在普通人群中，有一部分人对摄入氯化钠敏感（盐敏感性人群，salt-sensitive subjects，SSS），SSS易于发生高血压；而另一部分人群对摄入的氯化钠存在一定抗性（盐抵抗性人群，salt-resistant subjects，SRS），SRS不易发生高血压。在肾脏，11β-HSD2将11-羟类固醇灭活，使肾小管上皮细胞的MR（非选择性）不与糖皮质激素结合。

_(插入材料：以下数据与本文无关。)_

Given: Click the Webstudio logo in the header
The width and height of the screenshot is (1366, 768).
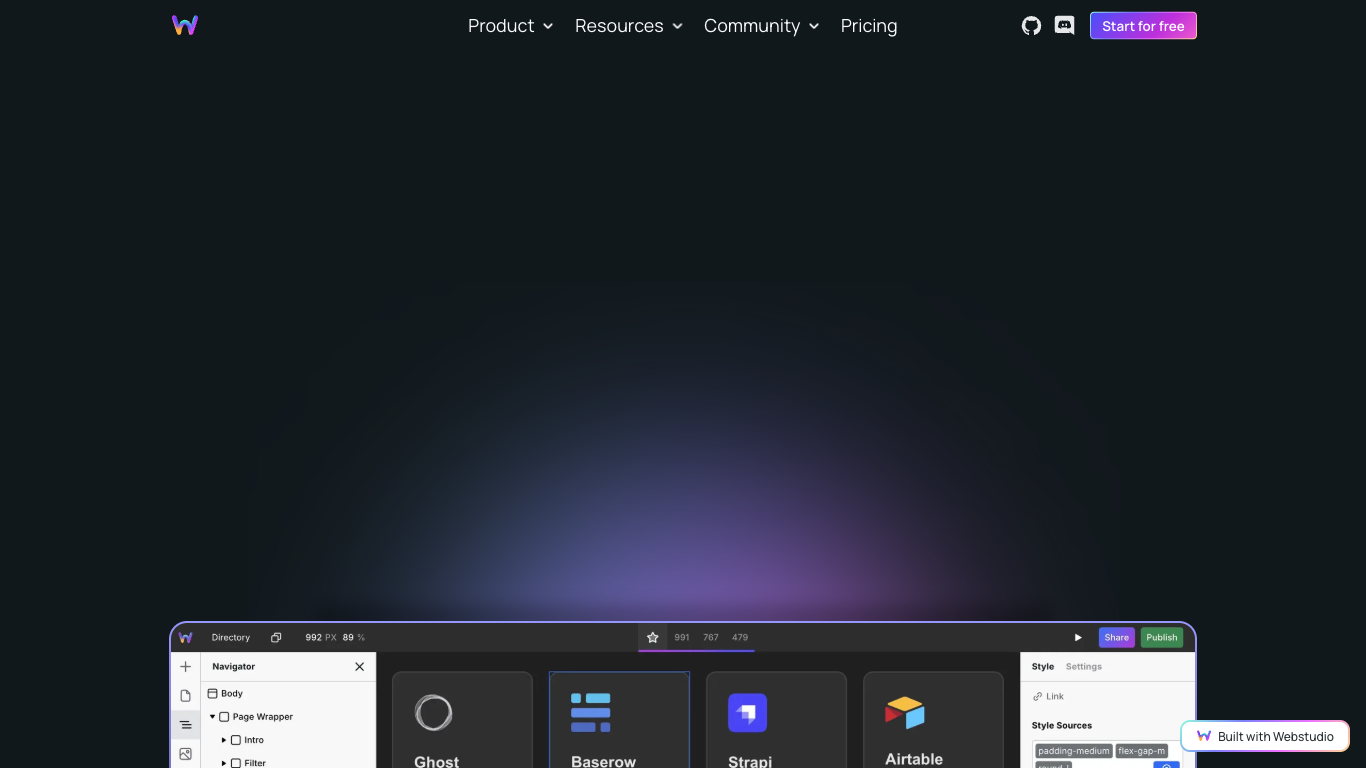Looking at the screenshot, I should coord(185,26).
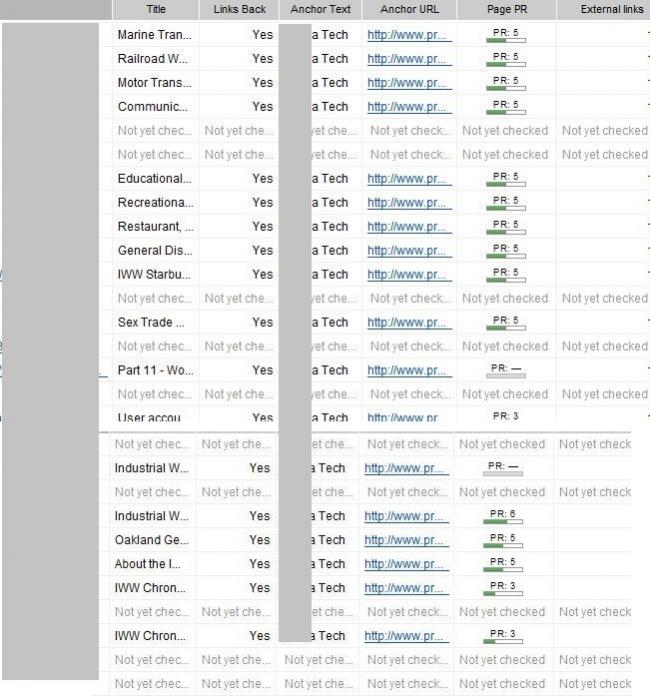The height and width of the screenshot is (697, 650).
Task: Sort by the Title column header
Action: pos(156,9)
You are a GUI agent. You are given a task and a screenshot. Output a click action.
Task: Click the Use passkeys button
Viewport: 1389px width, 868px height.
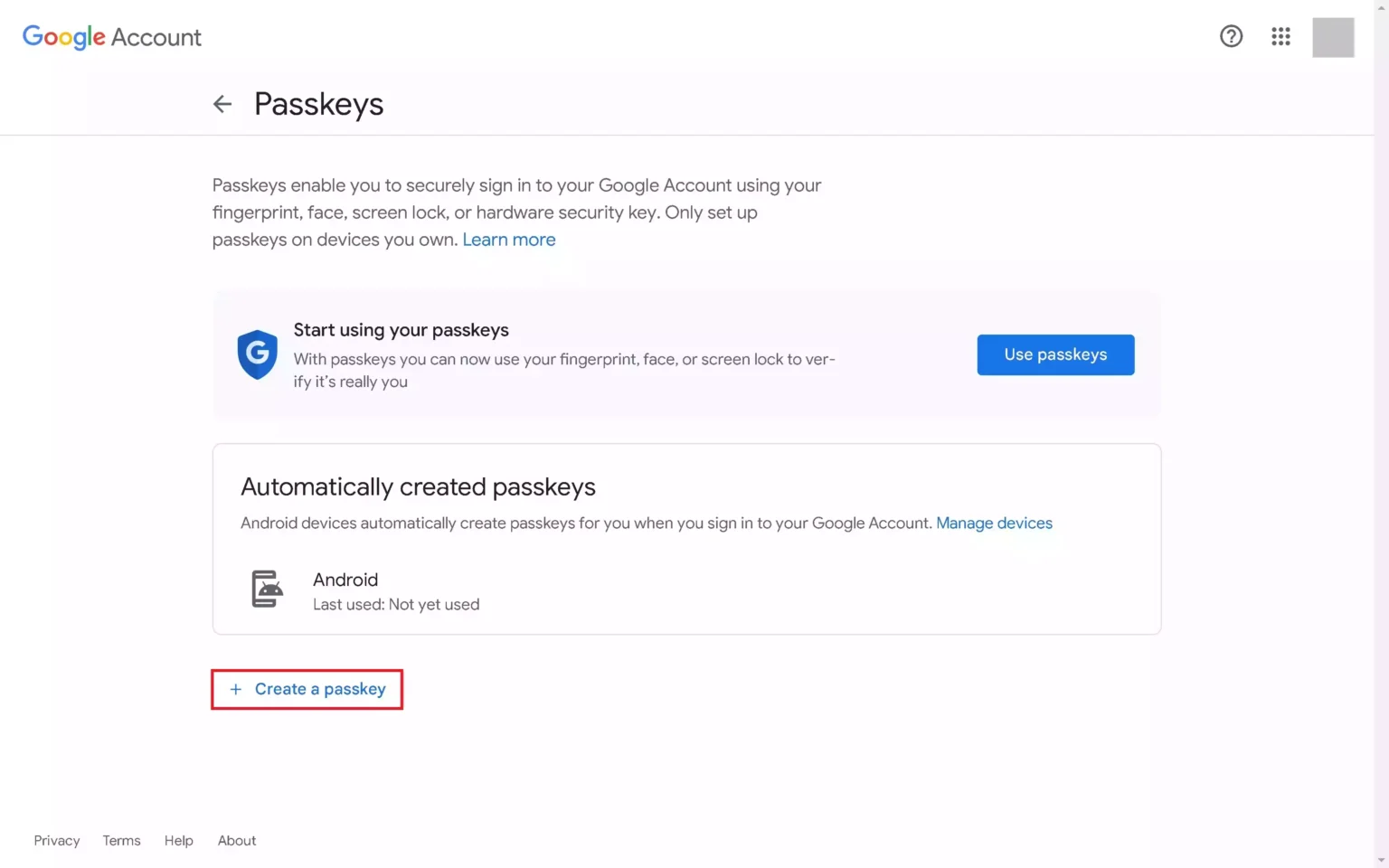1055,354
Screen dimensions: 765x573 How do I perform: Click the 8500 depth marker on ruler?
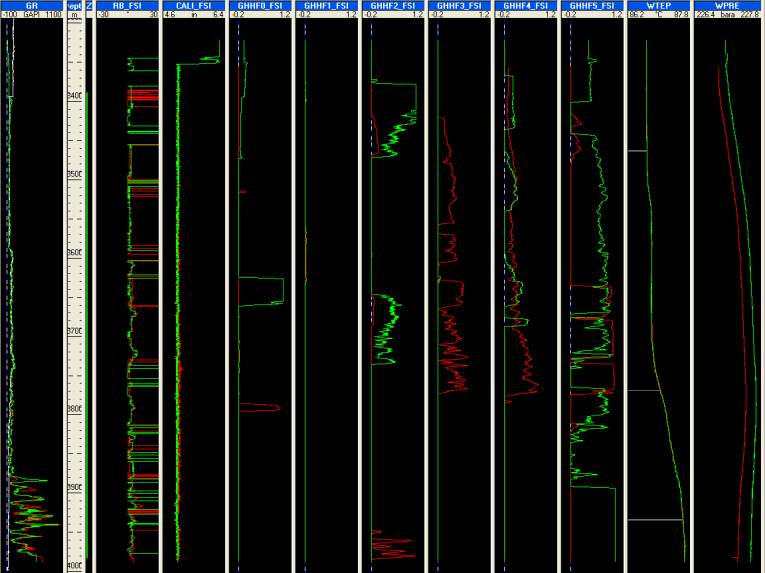pyautogui.click(x=75, y=175)
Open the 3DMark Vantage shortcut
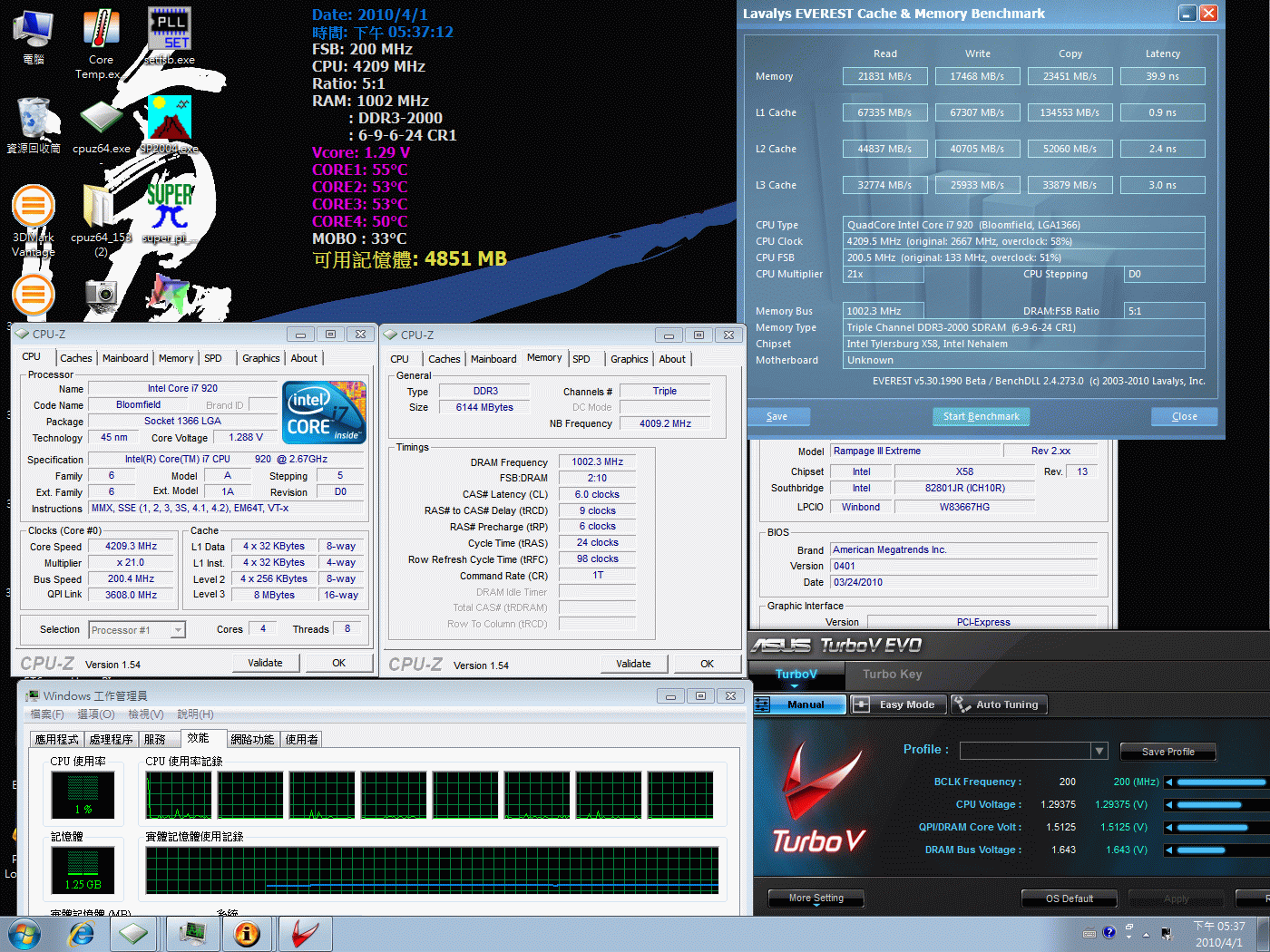 34,208
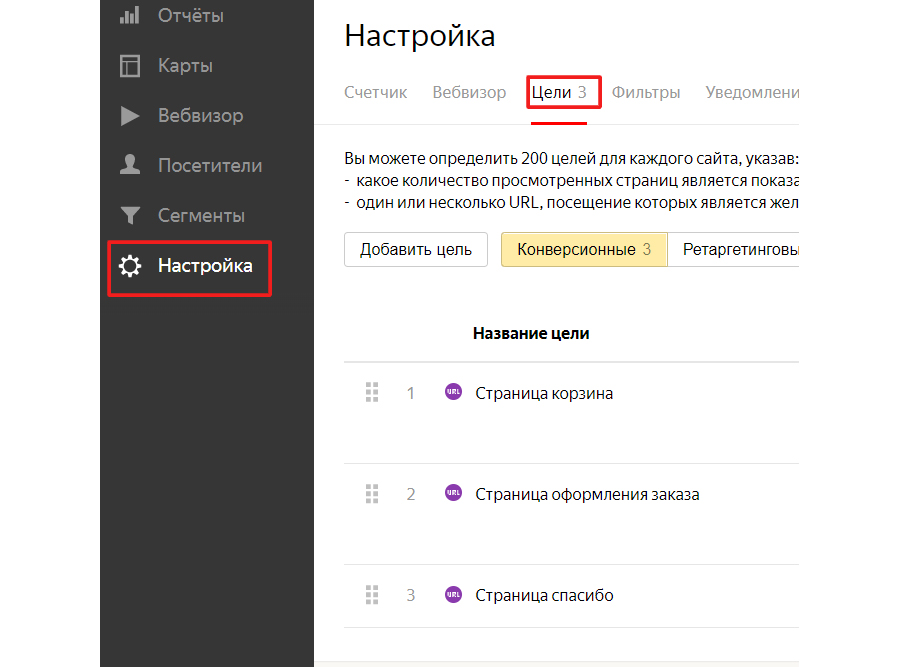Click drag handle of goal 3 row
This screenshot has width=900, height=667.
[x=372, y=595]
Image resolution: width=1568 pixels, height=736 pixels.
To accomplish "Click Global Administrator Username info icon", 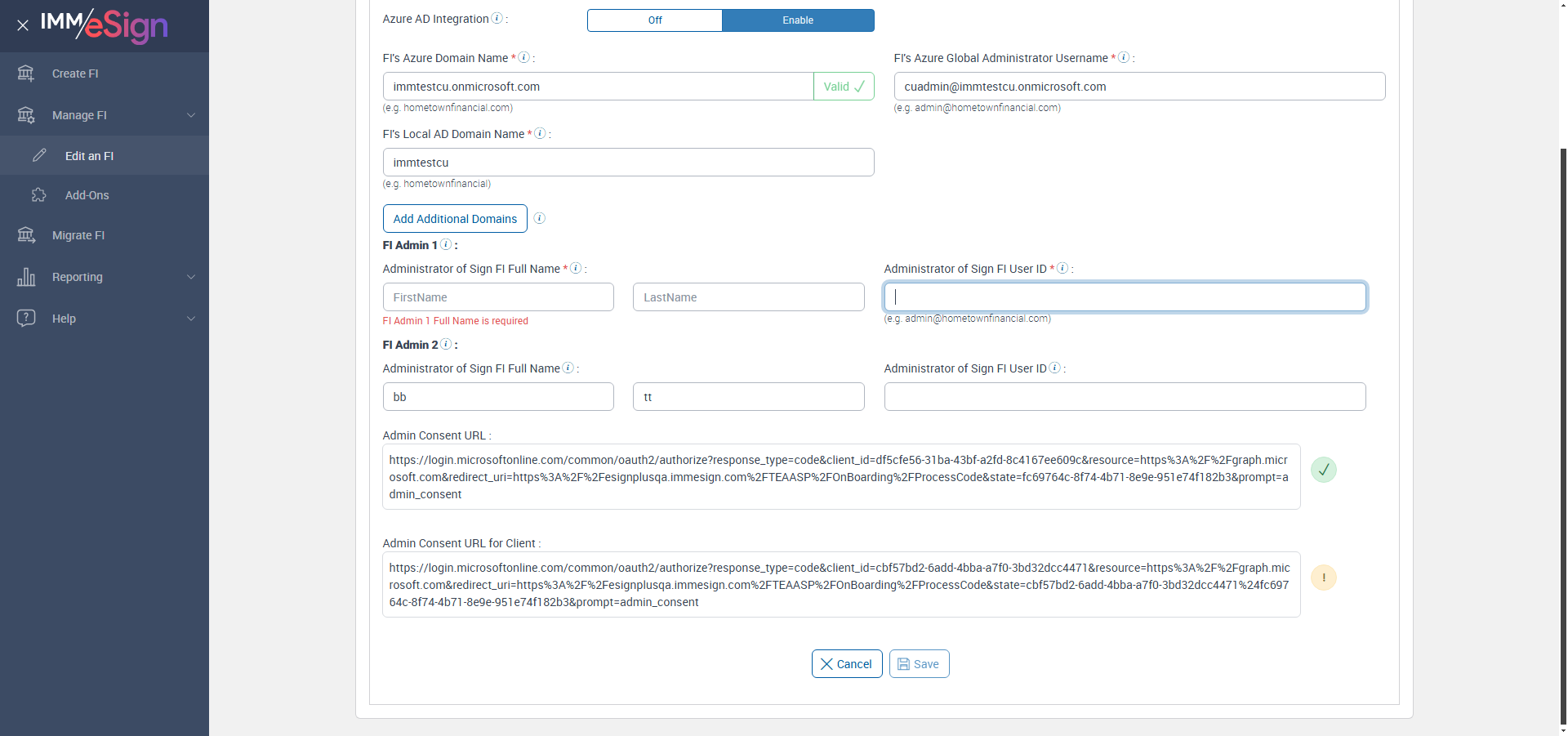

Lovati等用多态微卫星标志（polymorphic microsatellite marker）技术鉴定SSS和SRS者的HSD11B2基因的第3号外显子的多态性，发现SSS者的糖皮质激素与MR的结合明显增多，并发现12个多态性位点，A7/A7纯合子主要见于SSS人群（41% vs 28%），并伴有11β-HSD2活性下降，提示后者可能是盐依赖性高血压的重要原因。MR与醛固酮结合后，以受体二聚体形式与DNA上的反应元件结合，螺内酯与MR结合后，诱导受体分子变构，阻抑基因转录，故表现出对醛固酮的拮抗作用。

醛固酮非经典性膜受体（nonclassic membrane receptor）与醛固酮进行高亲和力结合，胞质的显著变化是［Ca²⁺］急速升高，在血浆醛固酮浓度0.1nmol/L时达到生理效应的50%。可拮抗核受体作用的醛固酮拮抗剂坎利酮（canrenone）不能阻止醛固酮的膜受体活性；除胞质Ca²⁺升高外，还表现有肌醇磷酸水解和cAMP生成，但目前尚未阐明醛固酮膜受体的本质。